*TO DO*.
Provide again, from the entries below, every line from the one containing "Technischen Support kontaktieren (124, 1806)" through the one containing "会社概要 (182, 626)", exactly as written, and no other line.

*RECORDS FOR THIS TASK*.

··········

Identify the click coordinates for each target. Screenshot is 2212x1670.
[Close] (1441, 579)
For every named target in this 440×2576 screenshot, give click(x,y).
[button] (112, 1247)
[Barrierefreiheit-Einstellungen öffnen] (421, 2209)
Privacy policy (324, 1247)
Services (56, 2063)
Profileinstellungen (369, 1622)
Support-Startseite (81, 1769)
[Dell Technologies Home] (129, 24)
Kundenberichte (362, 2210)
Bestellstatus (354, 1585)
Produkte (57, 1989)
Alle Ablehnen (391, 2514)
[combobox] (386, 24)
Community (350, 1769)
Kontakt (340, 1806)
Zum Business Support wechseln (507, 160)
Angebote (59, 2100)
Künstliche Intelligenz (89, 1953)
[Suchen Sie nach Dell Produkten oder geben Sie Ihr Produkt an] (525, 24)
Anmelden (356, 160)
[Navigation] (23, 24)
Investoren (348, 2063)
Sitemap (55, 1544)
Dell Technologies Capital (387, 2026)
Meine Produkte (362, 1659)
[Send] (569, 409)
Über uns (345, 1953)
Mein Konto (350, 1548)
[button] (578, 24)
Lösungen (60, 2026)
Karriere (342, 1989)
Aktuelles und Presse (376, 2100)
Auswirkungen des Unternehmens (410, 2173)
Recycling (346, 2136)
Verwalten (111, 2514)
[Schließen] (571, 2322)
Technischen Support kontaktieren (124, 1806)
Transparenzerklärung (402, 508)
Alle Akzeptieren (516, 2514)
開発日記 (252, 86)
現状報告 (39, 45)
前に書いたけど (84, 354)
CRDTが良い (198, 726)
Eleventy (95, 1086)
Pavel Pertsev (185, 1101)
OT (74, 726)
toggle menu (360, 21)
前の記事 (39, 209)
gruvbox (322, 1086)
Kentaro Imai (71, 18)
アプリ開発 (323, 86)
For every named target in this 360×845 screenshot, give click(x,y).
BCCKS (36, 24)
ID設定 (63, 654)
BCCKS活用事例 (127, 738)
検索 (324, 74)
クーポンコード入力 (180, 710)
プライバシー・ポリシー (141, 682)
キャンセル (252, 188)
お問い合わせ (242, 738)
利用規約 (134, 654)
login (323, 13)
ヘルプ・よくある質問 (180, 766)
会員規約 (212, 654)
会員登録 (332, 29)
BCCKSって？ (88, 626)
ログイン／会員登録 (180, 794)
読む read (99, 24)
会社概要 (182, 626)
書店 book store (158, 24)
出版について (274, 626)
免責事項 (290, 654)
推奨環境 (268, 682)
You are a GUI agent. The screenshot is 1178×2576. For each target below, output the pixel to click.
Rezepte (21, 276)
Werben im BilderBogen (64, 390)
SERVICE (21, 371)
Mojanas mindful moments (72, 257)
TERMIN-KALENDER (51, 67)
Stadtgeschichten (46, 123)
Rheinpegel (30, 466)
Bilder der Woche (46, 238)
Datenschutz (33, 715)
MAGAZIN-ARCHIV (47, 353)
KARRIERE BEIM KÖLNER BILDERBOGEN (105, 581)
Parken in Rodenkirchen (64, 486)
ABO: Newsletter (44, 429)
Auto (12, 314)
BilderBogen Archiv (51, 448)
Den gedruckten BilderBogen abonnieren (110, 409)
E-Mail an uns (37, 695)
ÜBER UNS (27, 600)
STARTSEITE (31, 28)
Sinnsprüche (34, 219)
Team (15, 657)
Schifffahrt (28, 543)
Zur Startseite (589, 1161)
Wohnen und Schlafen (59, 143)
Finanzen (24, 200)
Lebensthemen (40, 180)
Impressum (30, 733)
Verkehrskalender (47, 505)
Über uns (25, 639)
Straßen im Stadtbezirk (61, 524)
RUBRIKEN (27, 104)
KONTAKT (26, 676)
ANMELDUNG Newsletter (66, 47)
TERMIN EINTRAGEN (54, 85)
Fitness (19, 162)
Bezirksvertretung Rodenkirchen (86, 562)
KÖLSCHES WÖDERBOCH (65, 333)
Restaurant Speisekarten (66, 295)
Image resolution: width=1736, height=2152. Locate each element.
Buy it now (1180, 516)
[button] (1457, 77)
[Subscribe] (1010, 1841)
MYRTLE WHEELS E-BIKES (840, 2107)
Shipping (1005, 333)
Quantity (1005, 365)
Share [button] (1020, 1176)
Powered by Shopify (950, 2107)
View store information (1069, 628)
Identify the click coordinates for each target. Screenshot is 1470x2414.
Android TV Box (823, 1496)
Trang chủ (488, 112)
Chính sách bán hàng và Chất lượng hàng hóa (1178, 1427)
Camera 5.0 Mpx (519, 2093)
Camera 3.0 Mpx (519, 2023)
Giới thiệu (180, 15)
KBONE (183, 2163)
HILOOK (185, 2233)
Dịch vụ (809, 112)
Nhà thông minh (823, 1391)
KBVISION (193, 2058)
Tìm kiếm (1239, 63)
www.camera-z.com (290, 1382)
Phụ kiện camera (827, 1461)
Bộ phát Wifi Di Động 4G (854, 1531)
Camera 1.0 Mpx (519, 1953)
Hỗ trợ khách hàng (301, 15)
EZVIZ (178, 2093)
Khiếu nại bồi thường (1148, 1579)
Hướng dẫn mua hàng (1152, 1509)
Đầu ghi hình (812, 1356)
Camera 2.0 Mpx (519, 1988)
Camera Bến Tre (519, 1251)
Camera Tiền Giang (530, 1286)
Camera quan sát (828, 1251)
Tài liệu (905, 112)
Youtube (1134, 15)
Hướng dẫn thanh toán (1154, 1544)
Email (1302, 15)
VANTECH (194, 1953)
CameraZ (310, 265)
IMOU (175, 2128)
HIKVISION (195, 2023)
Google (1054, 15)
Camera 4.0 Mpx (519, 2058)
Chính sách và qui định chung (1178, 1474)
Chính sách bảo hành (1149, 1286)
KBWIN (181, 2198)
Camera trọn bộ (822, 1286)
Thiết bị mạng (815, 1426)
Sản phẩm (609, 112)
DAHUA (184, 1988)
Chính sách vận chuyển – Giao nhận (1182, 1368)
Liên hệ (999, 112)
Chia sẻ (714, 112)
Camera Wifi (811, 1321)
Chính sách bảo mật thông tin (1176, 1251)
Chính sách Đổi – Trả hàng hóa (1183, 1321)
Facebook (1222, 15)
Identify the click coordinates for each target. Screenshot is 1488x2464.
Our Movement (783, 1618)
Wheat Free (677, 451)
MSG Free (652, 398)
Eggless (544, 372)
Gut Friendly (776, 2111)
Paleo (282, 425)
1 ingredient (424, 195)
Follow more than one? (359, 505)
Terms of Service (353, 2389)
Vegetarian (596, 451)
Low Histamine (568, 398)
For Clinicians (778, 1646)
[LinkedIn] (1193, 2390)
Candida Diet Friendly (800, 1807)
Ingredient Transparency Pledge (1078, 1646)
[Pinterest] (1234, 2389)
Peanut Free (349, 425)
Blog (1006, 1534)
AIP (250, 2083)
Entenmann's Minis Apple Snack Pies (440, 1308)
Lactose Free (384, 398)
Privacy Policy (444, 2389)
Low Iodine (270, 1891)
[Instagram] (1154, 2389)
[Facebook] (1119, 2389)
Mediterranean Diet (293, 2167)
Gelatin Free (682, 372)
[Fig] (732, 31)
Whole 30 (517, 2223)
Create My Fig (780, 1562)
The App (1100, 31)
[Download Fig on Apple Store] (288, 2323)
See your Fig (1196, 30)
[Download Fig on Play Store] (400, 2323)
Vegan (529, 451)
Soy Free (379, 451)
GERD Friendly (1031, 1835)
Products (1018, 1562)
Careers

··········

*WRITTEN RESPONSE*.
Technischen Support kontaktieren (124, 1806)
Transparenzerklärung (402, 508)
Alle Akzeptieren (516, 2514)
開発日記 (252, 86)
現状報告 (39, 45)
前に書いたけど (84, 354)
CRDTが良い (198, 726)
Eleventy (95, 1086)
Pavel Pertsev (185, 1101)
OT (74, 726)
toggle menu (360, 21)
前の記事 (39, 209)
gruvbox (322, 1086)
Kentaro Imai (71, 18)
アプリ開発 (323, 86)
For every named target in this 360×845 screenshot, give click(x,y).
BCCKS (36, 24)
ID設定 (63, 654)
BCCKS活用事例 (127, 738)
検索 (324, 74)
クーポンコード入力 (180, 710)
プライバシー・ポリシー (141, 682)
キャンセル (252, 188)
お問い合わせ (242, 738)
利用規約 (134, 654)
login (323, 13)
ヘルプ・よくある質問 (180, 766)
会員規約 (212, 654)
会員登録 (332, 29)
BCCKSって？ (88, 626)
ログイン／会員登録 (180, 794)
読む read (99, 24)
会社概要 (182, 626)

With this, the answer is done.